Chapter 1.
My Story – Jack Sternik
(A testimony of my early beginnings)
Life began for me at the Holy Name hospital in Teaneck, New Jersey. I came into the world on March 15, 1947 (the IDES OF MARCH), to parents who named me John Sternik Jr. after my father, but called me Jack, the name which I go by even to this day. We initially lived on one level of a three-level apartment house on Riverview Place in Cliffside Park, New Jersey which had been up the street
from the local watering hole “Gill’s Tavern.” This place would become quite significant to my future. It was in the back room of this tavern where my infant Baptismal party was held. And then from eighteen years old on, for many-a-year, it became my daily drinking hangout. My father was a Steel Mill Foreman who died of cancer at forty-eight years of age, and my mother was a stay-at-home housewife who died at the age of eighty-two. When I was two years old we moved to the nearby town in New Jersey called Palisades Park where my dad with little outside help built our home. It was about one mile south of the George Washington Bridge and New York City. Here is where my brother and two sisters were born and where we would be raised. I left home for the army at nineteen. My life was typical European Polish American Roman Catholic in flavor and was made up of a lot of partying, music, and drinking with hard-working warm-hearted relatives and friends. The meaning of life to me took on a few forms. It either came in a skirt, a bottle, music, sports or working on the places I lived in and at whatever job I kept. God was probably there somewhere, but if he was He was totally insignificant to me. I visited the Roman Catholic Church occasionally on Sundays when I was young, and even served as an altar boy, saying certain prayers in Latin at Mass and assisting the priests. In spite of this, I could never say I
had made any personal connection with it or through it with God. By the age of twenty-two I had served two years and seven months in the United States Army. I was stationed in Korea and then received my honorable discharge, and still I had not made any connections with anything Godly significant. As you can probably imagine from sixteen till thirty years old I had a serious drinking habit. Drinking became my God; it owned me, and I worshipped it.

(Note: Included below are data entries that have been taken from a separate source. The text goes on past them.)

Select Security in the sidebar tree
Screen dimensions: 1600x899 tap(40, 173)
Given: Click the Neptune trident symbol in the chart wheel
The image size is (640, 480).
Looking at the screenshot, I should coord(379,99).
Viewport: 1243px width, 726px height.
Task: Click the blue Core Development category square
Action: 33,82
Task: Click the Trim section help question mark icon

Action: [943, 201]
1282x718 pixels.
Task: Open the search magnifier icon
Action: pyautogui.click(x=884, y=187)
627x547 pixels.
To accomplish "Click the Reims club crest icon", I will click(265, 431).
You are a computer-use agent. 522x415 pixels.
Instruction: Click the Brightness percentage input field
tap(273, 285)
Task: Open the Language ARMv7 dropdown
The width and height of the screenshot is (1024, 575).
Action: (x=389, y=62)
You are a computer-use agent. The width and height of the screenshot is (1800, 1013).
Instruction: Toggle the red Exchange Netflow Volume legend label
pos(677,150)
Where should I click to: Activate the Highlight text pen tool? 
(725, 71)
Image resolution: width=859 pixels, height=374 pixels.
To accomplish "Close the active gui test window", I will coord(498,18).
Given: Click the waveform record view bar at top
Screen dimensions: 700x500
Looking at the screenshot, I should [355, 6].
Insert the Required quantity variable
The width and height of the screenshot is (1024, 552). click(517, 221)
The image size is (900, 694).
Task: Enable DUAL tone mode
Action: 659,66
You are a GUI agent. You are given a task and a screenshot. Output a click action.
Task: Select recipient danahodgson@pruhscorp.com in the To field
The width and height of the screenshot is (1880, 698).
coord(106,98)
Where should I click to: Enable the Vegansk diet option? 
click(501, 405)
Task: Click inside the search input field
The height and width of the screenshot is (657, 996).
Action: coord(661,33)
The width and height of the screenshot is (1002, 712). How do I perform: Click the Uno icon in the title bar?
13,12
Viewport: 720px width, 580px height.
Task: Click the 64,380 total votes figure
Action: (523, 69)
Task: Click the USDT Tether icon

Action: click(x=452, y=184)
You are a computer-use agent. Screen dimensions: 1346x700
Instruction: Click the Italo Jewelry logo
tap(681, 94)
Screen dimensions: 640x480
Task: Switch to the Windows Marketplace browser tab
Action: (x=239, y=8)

There was a time I tried to identify myself with God verbally. I remember calling out to the heavens at the age of ten or eleven years of age, from “The Great Auditorium” in Ocean City, New Jersey, while on vacation. I can honestly say, I couldn’t make a contact. I never allowed myself to take hold of experientialism anyway. God was probably out there somewhere, but He wasn’t communicating with me and I wasn’t communicating with Him. So from eleven years old till I was twenty-nine or thirty, He was just a passing thought or a neglected commodity. Life was generally okay, it had its ups and downs, and there were some memorable moments, however mostly I was just consumed in doing my own thing, making just enough money to survive, and watching and participating in sports. I liked football and baseball back then, and still do today. There are quite a few other details that I am not taking the time to mention right now, but basically this is what life was all about. It is probably best described as just being “a typical lifestyle”, at least for me it was.
Before going further in the narrative of my personal history I would like to state that I had been married at twenty-three, raised two sons through college while being separated in marriage at the age of thirty-six, and for the next seven years I earnestly waited, worked at, and sought reconciliation. I learned to say along with the late John Wesley, “I did not forsake her, I did not dismiss her, and I will no longer recall her.” At the age of forty-three, and with the absence of any reciprocal effort to reconcile from my former wife, we divorced.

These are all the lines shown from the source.